Defendant also testified at trial and denied the charges against him, stating that he had been at his girl friend's home in the Chattanooga, Tennessee/Rossville, Georgia, area at the time of the incident. His girl friend's mother and his girl friend also testified that defendant was at their home at that time. Defendant explained that his pretrial statement to police that he was "at home" at the time of the incident referred to his girl friend's home and not his home in Atlanta. Defendant also testified the reason he told police that his roommate left for work at 6:45 the morning of the incident was because that was the time his roommate customarily left for work, not because he witnessed his roommate leaving for work that particular morning.

"`It is the function of the jury to determine the credibility of the witnesses, including that of the defendant. The jurors must weigh and resolve any conflicts presented by the evidence. The appellate court must view the evidence in the light most favorable to the jury's verdict. (Cit.)' King v. State, 157 Ga. App. 733, 734 (1) ( 278 S.E.2d 491) (1981). The evidence presented at trial was sufficient to enable any rational trier of fact to find [defendant] guilty beyond a reasonable doubt of the [crimes] charged. Jackson v. Virginia, 443 U.S. 307 (99 SC 2781, 61 L.Ed.2d 560) (1979)." Rayburn v. State, 194 Ga. App. 676 (1) ( 391 S.E.2d 780) (1990). Accord Seidel v. State, 197 Ga. App. 14 (1) ( 397 S.E.2d 480) (1990).
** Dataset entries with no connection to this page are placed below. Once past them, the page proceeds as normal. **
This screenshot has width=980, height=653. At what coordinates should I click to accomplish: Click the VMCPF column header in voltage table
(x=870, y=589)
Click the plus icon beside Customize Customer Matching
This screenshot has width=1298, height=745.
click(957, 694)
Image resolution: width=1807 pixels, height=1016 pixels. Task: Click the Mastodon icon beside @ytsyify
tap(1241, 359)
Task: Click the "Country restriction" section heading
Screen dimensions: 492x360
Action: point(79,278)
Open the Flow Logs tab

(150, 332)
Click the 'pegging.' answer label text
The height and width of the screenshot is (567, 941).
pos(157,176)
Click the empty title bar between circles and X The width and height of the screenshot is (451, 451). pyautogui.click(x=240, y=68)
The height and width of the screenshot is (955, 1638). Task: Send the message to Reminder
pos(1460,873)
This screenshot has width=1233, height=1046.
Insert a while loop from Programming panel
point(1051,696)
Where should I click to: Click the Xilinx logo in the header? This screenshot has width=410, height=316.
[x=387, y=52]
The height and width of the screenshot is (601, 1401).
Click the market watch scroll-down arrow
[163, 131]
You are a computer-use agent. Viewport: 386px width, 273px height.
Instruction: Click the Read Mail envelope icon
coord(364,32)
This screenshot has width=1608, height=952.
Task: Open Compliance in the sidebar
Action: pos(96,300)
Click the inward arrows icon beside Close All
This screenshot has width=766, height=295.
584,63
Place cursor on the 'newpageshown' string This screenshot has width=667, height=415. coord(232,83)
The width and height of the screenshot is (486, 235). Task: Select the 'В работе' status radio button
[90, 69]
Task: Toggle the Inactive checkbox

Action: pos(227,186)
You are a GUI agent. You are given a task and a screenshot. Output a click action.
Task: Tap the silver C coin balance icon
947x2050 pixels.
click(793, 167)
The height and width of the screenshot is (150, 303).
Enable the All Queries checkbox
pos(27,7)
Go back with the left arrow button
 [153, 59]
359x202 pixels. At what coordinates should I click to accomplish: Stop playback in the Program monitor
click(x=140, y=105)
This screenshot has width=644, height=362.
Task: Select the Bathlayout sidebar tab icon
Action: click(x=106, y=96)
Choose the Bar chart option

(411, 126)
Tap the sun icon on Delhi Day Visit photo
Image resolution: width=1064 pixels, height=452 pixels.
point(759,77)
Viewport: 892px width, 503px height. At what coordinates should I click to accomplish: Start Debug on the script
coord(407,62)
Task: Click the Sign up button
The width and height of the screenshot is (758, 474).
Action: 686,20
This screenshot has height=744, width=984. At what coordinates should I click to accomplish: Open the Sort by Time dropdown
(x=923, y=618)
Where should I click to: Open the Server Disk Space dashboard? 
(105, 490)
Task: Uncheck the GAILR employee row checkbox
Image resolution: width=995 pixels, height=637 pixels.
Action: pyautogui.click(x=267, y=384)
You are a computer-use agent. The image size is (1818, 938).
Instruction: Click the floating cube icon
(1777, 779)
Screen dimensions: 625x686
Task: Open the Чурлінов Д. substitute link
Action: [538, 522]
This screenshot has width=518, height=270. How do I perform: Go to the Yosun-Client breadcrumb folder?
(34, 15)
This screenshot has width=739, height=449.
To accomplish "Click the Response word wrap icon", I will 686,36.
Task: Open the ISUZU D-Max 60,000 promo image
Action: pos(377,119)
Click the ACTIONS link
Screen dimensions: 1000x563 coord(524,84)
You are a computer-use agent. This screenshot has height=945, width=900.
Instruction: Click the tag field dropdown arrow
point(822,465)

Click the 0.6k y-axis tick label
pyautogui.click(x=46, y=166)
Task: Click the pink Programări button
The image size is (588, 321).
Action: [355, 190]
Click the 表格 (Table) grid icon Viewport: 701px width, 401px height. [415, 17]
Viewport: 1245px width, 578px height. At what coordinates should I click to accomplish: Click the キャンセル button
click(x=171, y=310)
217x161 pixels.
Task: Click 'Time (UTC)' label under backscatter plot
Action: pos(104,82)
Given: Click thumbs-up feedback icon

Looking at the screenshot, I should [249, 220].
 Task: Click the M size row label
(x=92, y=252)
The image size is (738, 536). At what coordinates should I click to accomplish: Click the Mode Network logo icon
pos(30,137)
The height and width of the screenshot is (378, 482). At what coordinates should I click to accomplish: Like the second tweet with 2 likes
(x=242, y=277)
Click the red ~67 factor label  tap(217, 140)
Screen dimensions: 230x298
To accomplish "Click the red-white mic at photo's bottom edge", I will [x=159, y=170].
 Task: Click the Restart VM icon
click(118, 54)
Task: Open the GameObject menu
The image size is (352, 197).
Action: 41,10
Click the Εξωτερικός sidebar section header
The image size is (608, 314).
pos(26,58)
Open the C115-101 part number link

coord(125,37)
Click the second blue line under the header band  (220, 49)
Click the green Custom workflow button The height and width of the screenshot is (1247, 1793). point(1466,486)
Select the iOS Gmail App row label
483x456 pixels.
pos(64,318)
2. (a) Defendant next contends his character was improperly injected into evidence by testimony that he turned himself in to the pardons and parole office on the request of his parole officer. The record shows the testimony concerning defendant's turning himself in to the pardons and parole office was elicited by defense counsel on cross-examination of a State's witness in an apparent attempt to show defendant voluntarily surrendered to authorities. On rebuttal, the State questioned the witness concerning whether defendant voluntarily turned himself in or whether he was requested to come in. The witness responded that defendant was requested to come in by his parole officer. Clearly the State was entitled to question further the witness concerning whether the defendant voluntarily turned himself in to authorities, once the defendant initiated this line of inquiry. "`(A) party will not be heard to complain of error induced by his own conduct. . . . (Cits.)' [Cit.]" Littlefield v. State, 197 Ga. App. 343, 344 (2) ( 398 S.E.2d 375) (1990). Moreover, "[t]his court has previously held that a passing reference to a defendant's record does not place his character in evidence. [Cits.]" Johnson v. State, 256 Ga. 604, 605 (2) ( 351 S.E.2d 623) (1987).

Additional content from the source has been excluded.